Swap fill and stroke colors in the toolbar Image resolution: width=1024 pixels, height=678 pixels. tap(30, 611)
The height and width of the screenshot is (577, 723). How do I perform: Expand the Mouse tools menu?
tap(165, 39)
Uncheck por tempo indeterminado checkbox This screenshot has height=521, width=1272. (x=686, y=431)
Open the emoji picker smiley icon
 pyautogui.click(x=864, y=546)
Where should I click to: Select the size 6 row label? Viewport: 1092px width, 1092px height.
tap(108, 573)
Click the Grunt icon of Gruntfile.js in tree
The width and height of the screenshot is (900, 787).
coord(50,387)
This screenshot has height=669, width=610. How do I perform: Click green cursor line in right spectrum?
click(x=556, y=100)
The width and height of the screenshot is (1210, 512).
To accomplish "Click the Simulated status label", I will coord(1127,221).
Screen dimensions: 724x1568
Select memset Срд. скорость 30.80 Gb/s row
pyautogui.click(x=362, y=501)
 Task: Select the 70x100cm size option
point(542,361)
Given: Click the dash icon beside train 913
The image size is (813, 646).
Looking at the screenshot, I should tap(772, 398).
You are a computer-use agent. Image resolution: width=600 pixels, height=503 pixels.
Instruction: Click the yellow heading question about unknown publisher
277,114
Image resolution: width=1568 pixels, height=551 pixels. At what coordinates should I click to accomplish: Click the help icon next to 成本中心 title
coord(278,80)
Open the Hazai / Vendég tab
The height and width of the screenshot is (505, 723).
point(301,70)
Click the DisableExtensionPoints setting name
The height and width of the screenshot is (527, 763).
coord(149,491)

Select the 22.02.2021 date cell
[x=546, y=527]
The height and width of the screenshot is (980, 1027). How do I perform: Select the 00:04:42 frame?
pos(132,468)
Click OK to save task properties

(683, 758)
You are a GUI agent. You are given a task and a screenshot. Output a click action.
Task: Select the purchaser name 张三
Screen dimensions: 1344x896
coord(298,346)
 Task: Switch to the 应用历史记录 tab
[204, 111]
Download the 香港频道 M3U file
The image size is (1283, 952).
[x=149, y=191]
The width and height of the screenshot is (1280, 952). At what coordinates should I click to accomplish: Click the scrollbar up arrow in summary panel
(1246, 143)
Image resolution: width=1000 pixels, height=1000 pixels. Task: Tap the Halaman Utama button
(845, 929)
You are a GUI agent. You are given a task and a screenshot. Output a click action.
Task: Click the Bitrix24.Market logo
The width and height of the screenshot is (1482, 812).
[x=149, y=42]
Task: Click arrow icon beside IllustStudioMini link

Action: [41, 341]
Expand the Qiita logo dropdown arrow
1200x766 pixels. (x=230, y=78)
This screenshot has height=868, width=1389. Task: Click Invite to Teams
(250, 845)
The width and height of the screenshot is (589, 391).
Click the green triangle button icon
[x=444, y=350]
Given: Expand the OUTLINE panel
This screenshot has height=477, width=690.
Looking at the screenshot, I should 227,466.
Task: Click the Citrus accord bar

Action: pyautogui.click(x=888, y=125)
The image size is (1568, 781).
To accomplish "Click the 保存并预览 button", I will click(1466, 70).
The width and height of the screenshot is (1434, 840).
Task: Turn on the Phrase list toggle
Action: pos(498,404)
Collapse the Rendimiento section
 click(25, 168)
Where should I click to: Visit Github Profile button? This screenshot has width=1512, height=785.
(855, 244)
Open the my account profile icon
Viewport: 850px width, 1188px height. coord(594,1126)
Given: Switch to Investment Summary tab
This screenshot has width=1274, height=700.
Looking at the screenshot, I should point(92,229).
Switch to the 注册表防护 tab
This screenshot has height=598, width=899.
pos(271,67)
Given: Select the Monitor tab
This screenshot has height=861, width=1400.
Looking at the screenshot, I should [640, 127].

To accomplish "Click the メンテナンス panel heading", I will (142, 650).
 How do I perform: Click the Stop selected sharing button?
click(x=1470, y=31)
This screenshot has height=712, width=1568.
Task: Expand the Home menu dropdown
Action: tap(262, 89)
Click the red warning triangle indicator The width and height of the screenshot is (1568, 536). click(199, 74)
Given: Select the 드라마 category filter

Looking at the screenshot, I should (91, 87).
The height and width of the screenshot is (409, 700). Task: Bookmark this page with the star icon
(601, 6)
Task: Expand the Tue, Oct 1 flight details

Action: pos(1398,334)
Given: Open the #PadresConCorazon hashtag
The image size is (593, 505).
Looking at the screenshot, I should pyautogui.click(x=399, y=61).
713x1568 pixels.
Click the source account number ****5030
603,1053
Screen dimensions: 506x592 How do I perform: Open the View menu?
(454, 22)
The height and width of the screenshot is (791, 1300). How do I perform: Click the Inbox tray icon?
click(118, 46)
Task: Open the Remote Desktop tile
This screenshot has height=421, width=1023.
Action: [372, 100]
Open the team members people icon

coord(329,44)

•••••

- [WORK REQUEST]
Give back exactly the material above from its opening line to the line bearing "Given: Click the dash icon beside train 913".

- [EXPECTED ANSWER]
Swap fill and stroke colors in the toolbar Image resolution: width=1024 pixels, height=678 pixels. tap(30, 611)
The height and width of the screenshot is (577, 723). How do I perform: Expand the Mouse tools menu?
tap(165, 39)
Uncheck por tempo indeterminado checkbox This screenshot has height=521, width=1272. (x=686, y=431)
Open the emoji picker smiley icon
 pyautogui.click(x=864, y=546)
Where should I click to: Select the size 6 row label? Viewport: 1092px width, 1092px height.
tap(108, 573)
Click the Grunt icon of Gruntfile.js in tree
The width and height of the screenshot is (900, 787).
coord(50,387)
This screenshot has height=669, width=610. How do I perform: Click green cursor line in right spectrum?
click(x=556, y=100)
The width and height of the screenshot is (1210, 512).
To accomplish "Click the Simulated status label", I will coord(1127,221).
Screen dimensions: 724x1568
Select memset Срд. скорость 30.80 Gb/s row
pyautogui.click(x=362, y=501)
 Task: Select the 70x100cm size option
point(542,361)
Given: Click the dash icon beside train 913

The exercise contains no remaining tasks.